# Newbie



## Aaron15 (Jan 10, 2017)

Hi Everyone!

My names Aaron, and i'm new to this forum. I only recently started making slingshots about a month ago, and found i really enjoy it! Its very satisfactory as well.

Can anybody give me some tips and tricks that i can use to increase the perfection in my slingshots? (Like correct band sizes -if there is any- and preferable types of wood and tools to use). I have been mostly using Birch Plywood and laminating it in between 1/4in pieces of Oak and one other type of wood. That's all i had at the moment, but i wanted to get some exotic woods off ebay, if anyone thinks that's a good idea. :hmm:

Thanks!


----------



## treefork (Feb 1, 2010)

Welcome to the forum . There is a wealth of information in all the discussions that happen here since the beginning .


----------



## Tag (Jun 11, 2014)

Welcome


----------



## Ibojoe (Mar 13, 2016)

Your questions are what this forum is all about. Kick back and enjoy. Welcome!!!


----------



## Aaron15 (Jan 10, 2017)

Ibojoe said:


> Your questions are what this forum is all about. Kick back and enjoy. Welcome!!!


Great!
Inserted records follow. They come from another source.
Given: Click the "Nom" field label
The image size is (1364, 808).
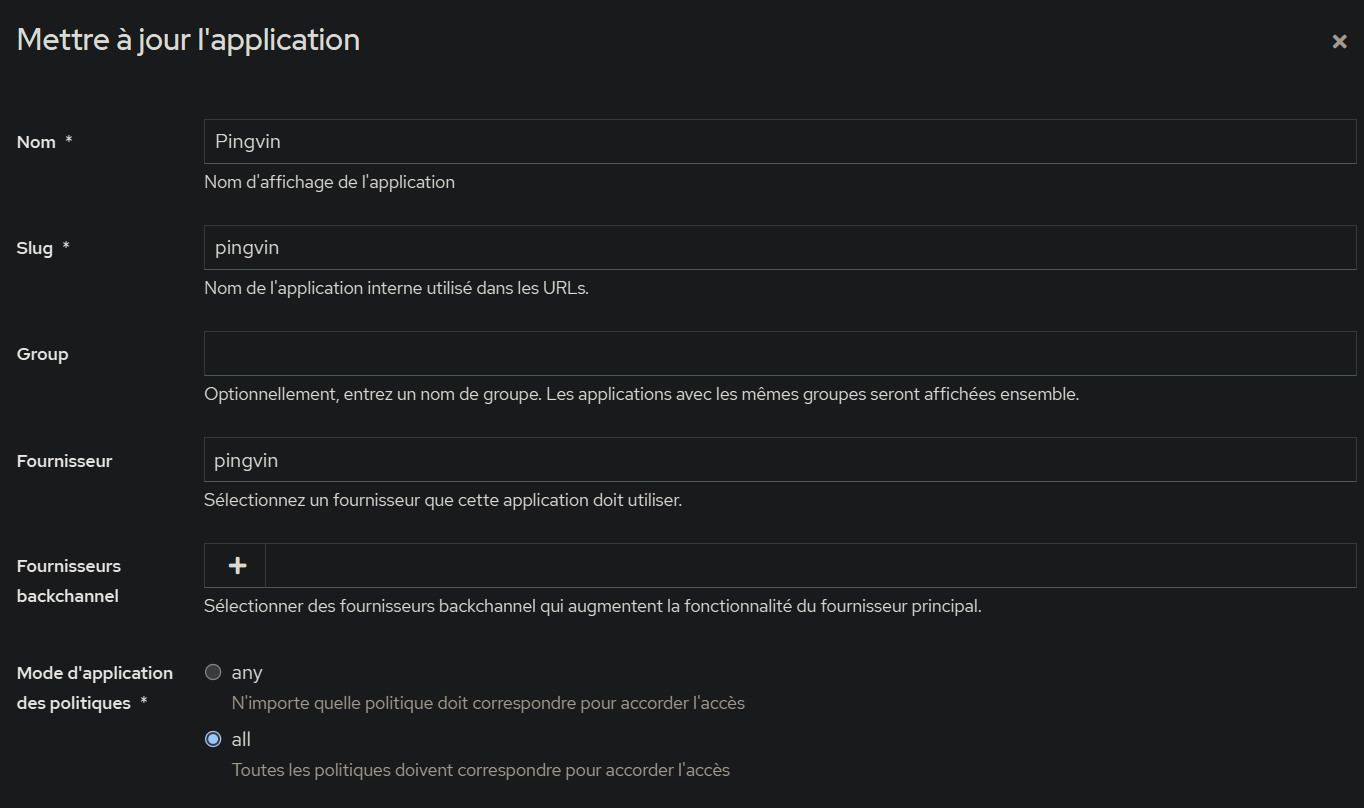Looking at the screenshot, I should pos(36,142).
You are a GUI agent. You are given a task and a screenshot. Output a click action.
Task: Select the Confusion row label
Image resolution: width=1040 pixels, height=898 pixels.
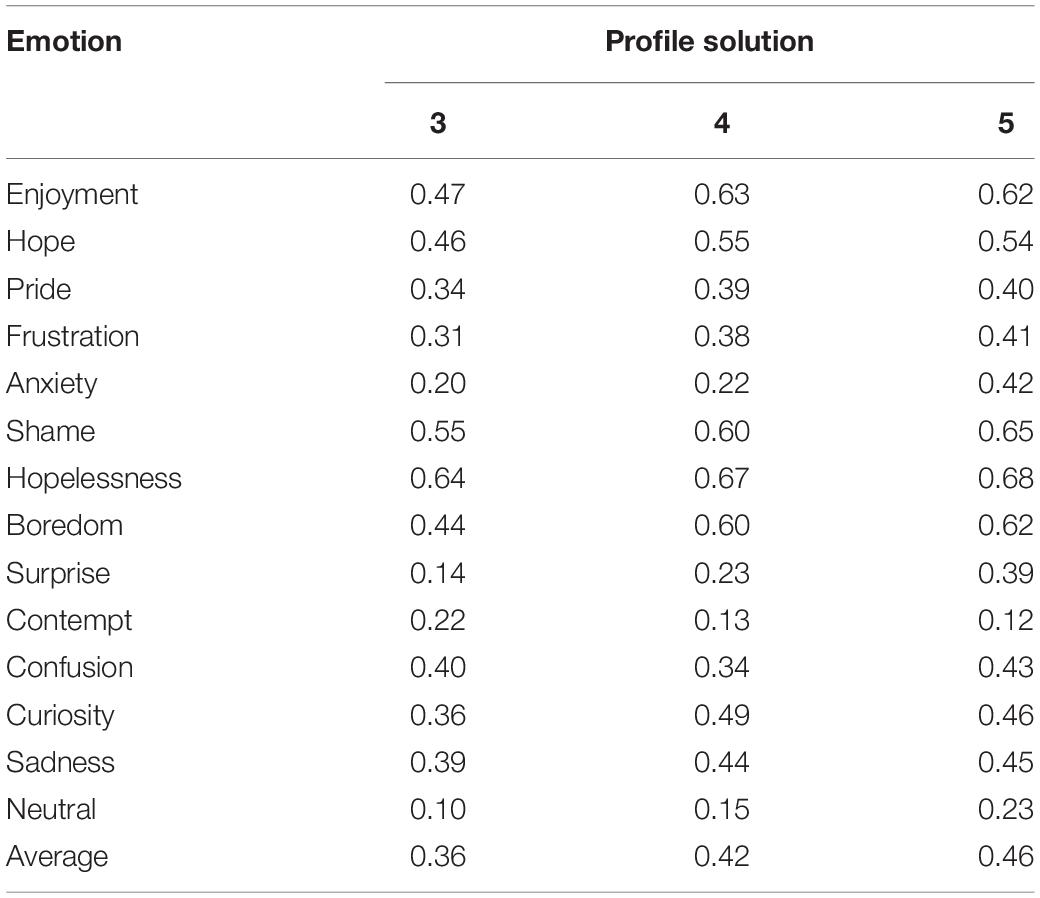point(70,667)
Thanks!


----------



## jazz (May 15, 2012)

You can also go to youtube and search "how to make a slingshot" for example, see what you get:

https://www.youtube.com/results?search_query=how+to+make+a+slingshot

Also search "tie attach bands tubes pouch slingshot", this way you get: https://www.youtube.com/results?search_query=tie+attach+bands+tubes+pouch+slingshot

Try also other search..

But the people above are completely right, here in the forum you will find lots of information, for example, go mostly after Homemade Slingshots section in this forum, very often people who present their slingshots also do some logs and/or explain the process, sometimes complete process, sometimes something specific to that slingshot like an interesting way of how the wood was stained, new way of attachment etc.

In essence, there are chunks of knowledge that relate to various aspects of slingshots:

history of slingshots;

rubber bands, tubes, rubber features;

harvesting and drying forks;

selecting wood/plywood/ and other types of materials such as micarta (you can search this too) for frames (not natural forks);

carving, cutting, sanding, glueing, drilling etc

staining, painting, protecting (like with Boiled Linseed Oil , BLO or other oils), coating with lacquers, PUR lacquers, decorating... and many other things;

bands/tubes measuring, cutting, attaching to the tips (many different ways), in this regard terms like TTF and OTT (see the pinned threads related to slingshot terms and other stuff at the top of Newbie Question Forum);

pouch designing, cutting and attaching the rubber..

shooting, shooting styles, stances, targets, catch boxes, target shooting, hunting, plinking etc.

types of slingshots, ways to gold slingshot (hammer grip, pinch, thumb support..)

ASK QUESTIONS

I did not put this to scare you off but that you know whats out there and that you can make a more structural approach to your research into this vast field of knowledge.

cheers,

jazz

The best thing is that you say to yourself: "this's gonna take years.."


----------



## mopper (Nov 17, 2012)

Just a few short remarks in regard to your questions ...

Bands: TheraBand Gold is pretty much the rubber of choice for anything down to 3/8 inch steel balls. Only natural latex is faster. I'd use silver or black TheraBand for lighter ammo. 1'' at the fork is the maximum width I use, more and you have to fold the bands which looks really ugly and untidy I find. If I want more rubber I use double bands on each side. More than a third taper reeeeally increases wear on the bands. Band length: your draw length divided by five plus between 1'' and 1,5 inch added for attachment to fork and to the pouch. Birch plywood is the perfect material for frames, I'd stick with it until I know exactly what I want, it would be a shame to waste exotic wood on a slingshot that doesn't fit or suit you.


----------